By Walter Alarkon - 09/07/09 11:35 AM EDT
The healthcare debate will again dominate the congressional agenda when lawmakers return after Labor Day, but a number of other high-profile items will keep the schedule packed until the year's end.
The fight over healthcare is expected to last until at least mid-October -- and perhaps beyond. Democrats will resume their legislative push this week, with President Barack Obama addressing Congress during a joint session Wednesday. Sen. Max Baucus (D-Mont.), who is leading the bipartisan Gang of Six negotiations trying to strike a deal, said last week that he expects healthcare reform to pass this year and that he's ready to move ahead with or without Republican support.

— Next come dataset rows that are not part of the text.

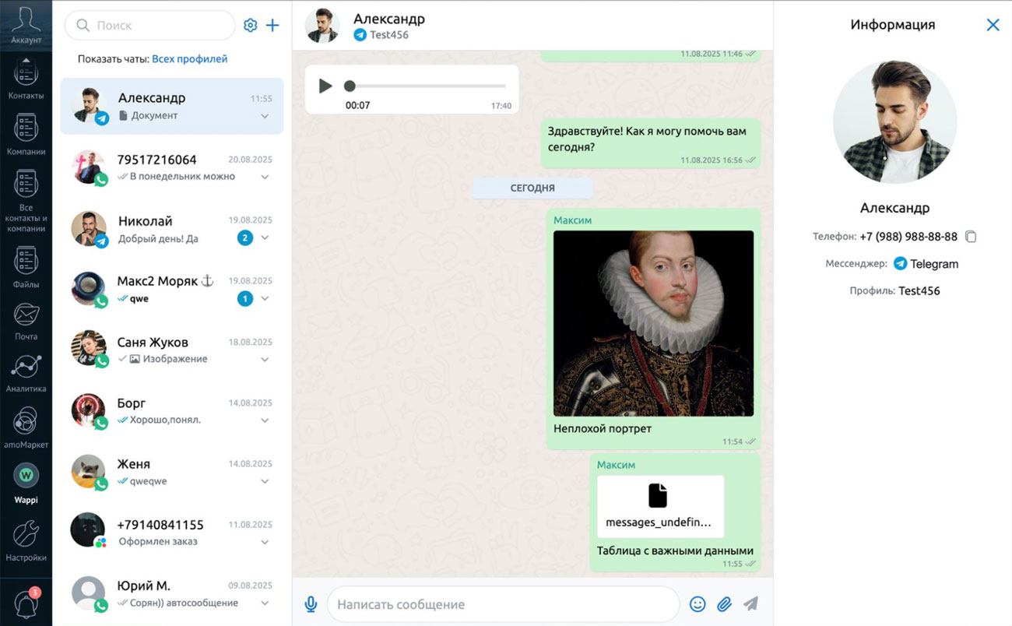Viewport: 1012px width, 626px height.
Task: Play the voice message
Action: tap(325, 86)
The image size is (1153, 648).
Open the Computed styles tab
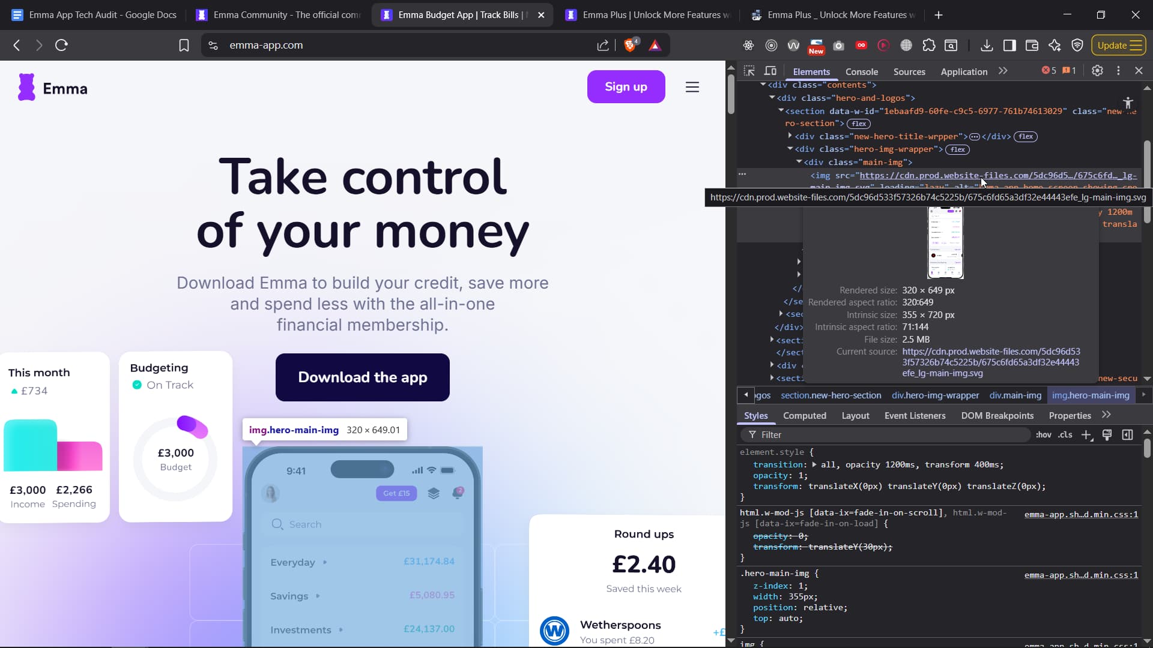tap(805, 416)
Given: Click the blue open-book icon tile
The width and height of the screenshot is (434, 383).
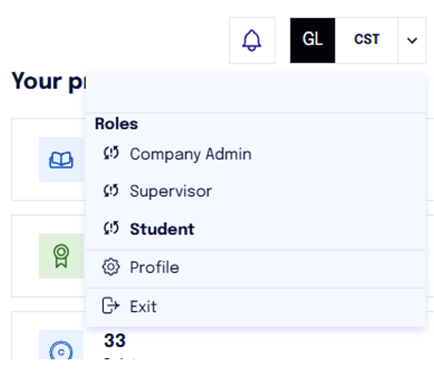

Republicans called on Democrats Sunday to think twice about using the reconciliation maneuver and slow down their healthcare drive if they want to pass their other priorities, including a sweeping climate-change bill.
Sen. Lamar Alexander (Tenn.), the third-ranked GOP senator, said that Democrats should consider passing more incremental reforms that have bipartisan support instead of one big bill with only Democratic backing.
"We saw with the immigration bill we don't do comprehensive very well. We're seeing it with healthcare. We're about to see it with energy and climate change," Alexander said on "Fox News Sunday."
"These 1,000-page bills that try to change complex systems don't work."
The drawn-out healthcare debate has forced lawmakers to push back consideration of the climate-change bill and the annual appropriations bills.
Work on the climate-change bill, a high priority of both House Speaker Nancy Pelosi (D-Calif.) and President Obama, won't happen until at least mid-September. Senate Environment and Public Works Chairwoman Barbara Boxer (D-Calif.) and Sen. John Kerry (D-Mass.) had planned to introduce their bill Sept. 8, but they delayed it because of the healthcare fight, Kerry's hip surgery and the death of Sen. Edward Kennedy (D-Mass.), Kerry and Boxer said last week.
Congress must still approve all 12 appropriations bills for the next fiscal year, which begins in October. While the House has passed all 12 of its bills, the Senate has only approved four of them, none of which have made it out of a House-Senate conference and onto the president's desk.
Senate Majority Leader Harry Reid (D-Nev.) said last month it would be "terrific" to pass four more spending bills in the upper chamber in September. The Senate will try to pass as many spending bills as they can until October, when healthcare legislation is likely to come up on the floor, said Sen. Tom Harkin (D-Iowa), a senior appropriator. The rest of the bills will be taken up after then, Harkin said.
If any of the dozen appropriations bills aren't signed by the president into law by Sept. 30, Congress will have to turn to a continuing resolution to fund some government operations. Democratic leaders in Congress had hoped to pass all the spending bills on time this year, which hasn't happened since 1994.
The Obama administration is also hoping Congress soon turns to its plan for new financial regulations, seen by the White House as key to preventing another financial collapse. Treasury Secretary Timothy Geithner, at a meeting of finance ministers Saturday, called on other countries to "move now" to implement a new financial framework at both the international and domestic levels. Geithner at the meeting touted the president's plan, which would boost the minimum levels of capital for financial firms and give more power to the Federal Reserve to oversee them.
Before year's end, Congress will need to decide whether to extend a number of expiring laws. Portions of the stimulus, including increased unemployment benefits and tax breaks for businesses and first-time home buyers, are set to end. But Democrats in both chambers have said they want to extend the benefits for the unemployed with the jobless rate near 10 percent.
The tax-writing panels, the House Ways and Means and Senate Finance committees, must also consider the estate tax, which would expire Dec. 31 and then return at a higher rate in 2011 if lawmakers do nothing about it. The expiring tax provisions will be reviewed by lawmakers after they're finished their work on healthcare reform, said Sen. Debbie Stabenow (D-Mich.), a senior member of the Senate Finance Committee.